##### 記事 #####

本稿では10月20日、21日に開催されたアドテック東京2022のセッション「CANNES LIONSから考察する心を動かすクリエイティブ」の模様をお届けします。

モデレーター
河尻 亨一
銀河ライター
編集者・執筆者

野村 一裕
株式会社ビーケージャパンホールディングス
Chief Operating Officer

大村 寛子
ヤマハ株式会社
執行役員 ブランド戦略本部長

天畠カルナ
株式会社博報堂
生活者エクスペリエンスクリエイティブ局 デザイナー

「伝説のピアニスト×AI」をフィーチャーしたヤマハの取り組み

河尻
本セッションには「心を動かすクリエイティブ」というタイトルをいただきました。
データや技術ですべてがロジック化されていく時代だけれど、それでも次のビジネスや広告マーケティングをつくっていくのは、心を動かすクリエイティブなのではないか。その視点がいま重要だと感じています。
まず、自己紹介を兼ねて、ご自身にとってのカンヌライオンズについてお話しいただこうと思います。ヤマハのブランド戦略本部長の大村さんからお願いできますか?

大村
今年で没後40年になる、世界的にファンを有するピアニストのグレン・グールドに焦点を当てたプロジェクト「Dear Glenn」を紹介したいと思います。当社のエンジニアが、グールドの膨大な音源を元に彼らしい演奏表現をAIに学ばせて、ピアノの自動演奏でコンサートをしたり他の演奏家との合奏を試みたりした活動を動画にまとめました。このプロジェクトは、2019年に世界最大規模のメディアアートの祭典「アルスエレクトロニカ・フェスティバル」にて発表し、2021年にカンヌのEntertainment Lions for Music部門に応募してシルバーを受賞しました。

##### 記録一覧 #####

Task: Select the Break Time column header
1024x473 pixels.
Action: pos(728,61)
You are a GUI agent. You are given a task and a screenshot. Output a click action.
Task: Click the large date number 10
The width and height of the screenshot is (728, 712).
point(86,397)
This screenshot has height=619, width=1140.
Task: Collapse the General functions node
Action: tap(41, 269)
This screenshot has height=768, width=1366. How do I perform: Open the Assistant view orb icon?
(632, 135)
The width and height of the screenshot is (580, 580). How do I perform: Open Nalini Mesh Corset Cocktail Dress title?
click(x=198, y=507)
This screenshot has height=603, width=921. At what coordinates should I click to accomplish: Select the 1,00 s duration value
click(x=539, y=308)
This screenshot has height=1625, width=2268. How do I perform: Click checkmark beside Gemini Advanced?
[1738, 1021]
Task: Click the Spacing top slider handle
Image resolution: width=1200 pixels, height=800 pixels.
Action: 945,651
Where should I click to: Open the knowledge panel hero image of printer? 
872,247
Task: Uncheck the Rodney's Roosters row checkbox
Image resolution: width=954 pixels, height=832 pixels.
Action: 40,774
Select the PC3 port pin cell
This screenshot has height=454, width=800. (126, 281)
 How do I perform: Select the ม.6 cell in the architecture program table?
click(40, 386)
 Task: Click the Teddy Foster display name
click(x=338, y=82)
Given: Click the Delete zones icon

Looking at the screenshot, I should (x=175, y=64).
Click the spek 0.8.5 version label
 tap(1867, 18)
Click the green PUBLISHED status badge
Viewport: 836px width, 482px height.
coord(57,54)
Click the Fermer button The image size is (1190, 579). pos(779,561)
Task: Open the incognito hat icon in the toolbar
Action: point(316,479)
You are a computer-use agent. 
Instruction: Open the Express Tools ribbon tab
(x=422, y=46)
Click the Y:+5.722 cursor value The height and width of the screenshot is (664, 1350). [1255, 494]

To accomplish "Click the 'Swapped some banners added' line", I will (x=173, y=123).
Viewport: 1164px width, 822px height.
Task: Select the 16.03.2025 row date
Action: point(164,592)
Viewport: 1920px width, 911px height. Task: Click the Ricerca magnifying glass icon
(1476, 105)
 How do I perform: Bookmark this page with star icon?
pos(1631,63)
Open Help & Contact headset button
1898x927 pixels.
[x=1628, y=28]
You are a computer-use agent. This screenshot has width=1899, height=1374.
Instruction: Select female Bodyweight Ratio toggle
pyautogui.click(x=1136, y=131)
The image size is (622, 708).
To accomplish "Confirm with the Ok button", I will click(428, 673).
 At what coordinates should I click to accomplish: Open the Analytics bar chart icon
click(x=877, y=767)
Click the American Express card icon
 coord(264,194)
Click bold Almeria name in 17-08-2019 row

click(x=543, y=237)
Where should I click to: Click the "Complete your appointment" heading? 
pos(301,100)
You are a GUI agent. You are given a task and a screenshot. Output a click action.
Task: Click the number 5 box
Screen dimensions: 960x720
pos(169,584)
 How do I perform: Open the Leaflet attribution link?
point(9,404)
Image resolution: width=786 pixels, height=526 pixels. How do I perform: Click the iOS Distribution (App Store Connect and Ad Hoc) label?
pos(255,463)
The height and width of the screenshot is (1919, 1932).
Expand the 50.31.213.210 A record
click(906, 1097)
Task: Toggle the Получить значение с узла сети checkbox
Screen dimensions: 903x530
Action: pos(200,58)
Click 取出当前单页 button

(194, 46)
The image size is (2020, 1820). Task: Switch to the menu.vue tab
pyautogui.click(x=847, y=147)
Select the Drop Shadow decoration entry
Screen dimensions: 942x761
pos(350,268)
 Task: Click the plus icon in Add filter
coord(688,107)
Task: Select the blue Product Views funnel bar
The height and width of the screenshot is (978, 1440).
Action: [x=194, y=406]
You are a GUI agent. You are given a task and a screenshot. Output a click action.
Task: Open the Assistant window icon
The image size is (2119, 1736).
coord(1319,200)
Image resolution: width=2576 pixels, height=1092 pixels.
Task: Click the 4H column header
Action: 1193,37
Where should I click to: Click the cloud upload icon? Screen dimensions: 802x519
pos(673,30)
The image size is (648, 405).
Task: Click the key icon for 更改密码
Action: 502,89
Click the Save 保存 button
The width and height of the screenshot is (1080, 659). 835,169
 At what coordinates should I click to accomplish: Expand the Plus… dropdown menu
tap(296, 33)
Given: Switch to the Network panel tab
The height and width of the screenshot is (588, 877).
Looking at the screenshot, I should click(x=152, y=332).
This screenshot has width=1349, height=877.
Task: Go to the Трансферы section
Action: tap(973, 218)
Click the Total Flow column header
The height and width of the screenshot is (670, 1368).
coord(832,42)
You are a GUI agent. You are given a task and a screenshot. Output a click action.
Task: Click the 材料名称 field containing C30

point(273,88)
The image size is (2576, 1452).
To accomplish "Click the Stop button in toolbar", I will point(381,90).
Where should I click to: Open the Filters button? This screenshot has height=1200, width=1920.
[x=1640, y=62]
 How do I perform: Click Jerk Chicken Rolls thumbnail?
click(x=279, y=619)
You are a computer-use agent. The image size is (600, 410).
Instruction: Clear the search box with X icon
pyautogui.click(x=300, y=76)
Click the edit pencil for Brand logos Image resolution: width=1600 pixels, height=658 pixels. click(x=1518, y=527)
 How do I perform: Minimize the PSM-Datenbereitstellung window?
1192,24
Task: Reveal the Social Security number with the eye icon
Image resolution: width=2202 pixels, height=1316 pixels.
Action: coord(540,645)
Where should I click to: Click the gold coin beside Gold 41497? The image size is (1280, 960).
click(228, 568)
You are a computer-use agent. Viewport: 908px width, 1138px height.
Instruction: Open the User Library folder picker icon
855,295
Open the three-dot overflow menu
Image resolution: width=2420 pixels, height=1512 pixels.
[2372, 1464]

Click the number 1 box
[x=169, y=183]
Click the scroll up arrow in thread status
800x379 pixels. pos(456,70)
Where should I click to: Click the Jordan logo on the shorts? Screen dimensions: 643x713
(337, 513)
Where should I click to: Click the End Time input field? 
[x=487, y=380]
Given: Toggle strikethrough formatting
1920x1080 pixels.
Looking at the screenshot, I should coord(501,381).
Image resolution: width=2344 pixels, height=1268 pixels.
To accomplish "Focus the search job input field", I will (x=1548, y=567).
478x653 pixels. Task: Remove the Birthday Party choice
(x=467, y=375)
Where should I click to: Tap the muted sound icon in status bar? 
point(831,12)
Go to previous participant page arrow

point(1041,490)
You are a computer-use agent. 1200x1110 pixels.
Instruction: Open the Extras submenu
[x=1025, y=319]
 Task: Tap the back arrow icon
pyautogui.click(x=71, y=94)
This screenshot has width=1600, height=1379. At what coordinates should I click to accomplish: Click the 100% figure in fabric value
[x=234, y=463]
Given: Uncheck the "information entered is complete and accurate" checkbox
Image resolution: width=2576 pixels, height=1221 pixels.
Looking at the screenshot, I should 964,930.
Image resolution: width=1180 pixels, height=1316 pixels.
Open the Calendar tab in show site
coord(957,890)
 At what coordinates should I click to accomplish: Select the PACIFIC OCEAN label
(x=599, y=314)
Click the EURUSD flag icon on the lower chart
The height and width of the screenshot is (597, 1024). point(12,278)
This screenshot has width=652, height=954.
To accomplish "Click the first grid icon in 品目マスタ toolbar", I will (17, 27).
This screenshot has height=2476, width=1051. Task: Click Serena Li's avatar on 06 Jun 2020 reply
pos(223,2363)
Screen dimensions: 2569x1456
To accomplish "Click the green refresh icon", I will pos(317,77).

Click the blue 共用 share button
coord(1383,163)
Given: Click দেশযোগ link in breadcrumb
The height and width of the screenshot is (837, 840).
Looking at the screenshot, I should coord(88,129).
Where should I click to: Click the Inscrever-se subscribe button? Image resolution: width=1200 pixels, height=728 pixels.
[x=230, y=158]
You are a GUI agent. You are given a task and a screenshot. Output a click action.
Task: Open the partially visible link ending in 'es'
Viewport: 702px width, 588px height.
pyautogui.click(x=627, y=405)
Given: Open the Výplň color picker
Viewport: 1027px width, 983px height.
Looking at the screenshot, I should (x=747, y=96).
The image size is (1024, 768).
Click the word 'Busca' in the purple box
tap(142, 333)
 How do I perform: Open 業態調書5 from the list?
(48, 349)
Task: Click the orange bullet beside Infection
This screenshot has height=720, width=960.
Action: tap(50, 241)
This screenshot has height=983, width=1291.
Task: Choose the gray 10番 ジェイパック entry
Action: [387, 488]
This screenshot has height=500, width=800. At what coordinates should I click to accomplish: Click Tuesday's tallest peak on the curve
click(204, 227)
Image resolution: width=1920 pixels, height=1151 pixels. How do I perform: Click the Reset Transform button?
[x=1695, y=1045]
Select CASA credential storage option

#####

課題:
記事のうち「データや技術ですべてがロジッ」を含む語句で始まり「Lions for Music部門に応募してシルバーを受賞しました。」で終わる部分について、「ロジック化」を「数値化」に置き換えたうえで記してください。 これらの記録は本件には一切関わりません。

解答例:
データや技術ですべてが数値化されていく時代だけれど、それでも次のビジネスや広告マーケティングをつくっていくのは、心を動かすクリエイティブなのではないか。その視点がいま重要だと感じています。
まず、自己紹介を兼ねて、ご自身にとってのカンヌライオンズについてお話しいただこうと思います。ヤマハのブランド戦略本部長の大村さんからお願いできますか?

大村
今年で没後40年になる、世界的にファンを有するピアニストのグレン・グールドに焦点を当てたプロジェクト「Dear Glenn」を紹介したいと思います。当社のエンジニアが、グールドの膨大な音源を元に彼らしい演奏表現をAIに学ばせて、ピアノの自動演奏でコンサートをしたり他の演奏家との合奏を試みたりした活動を動画にまとめました。このプロジェクトは、2019年に世界最大規模のメディアアートの祭典「アルスエレクトロニカ・フェスティバル」にて発表し、2021年にカンヌのEntertainment Lions for Music部門に応募してシルバーを受賞しました。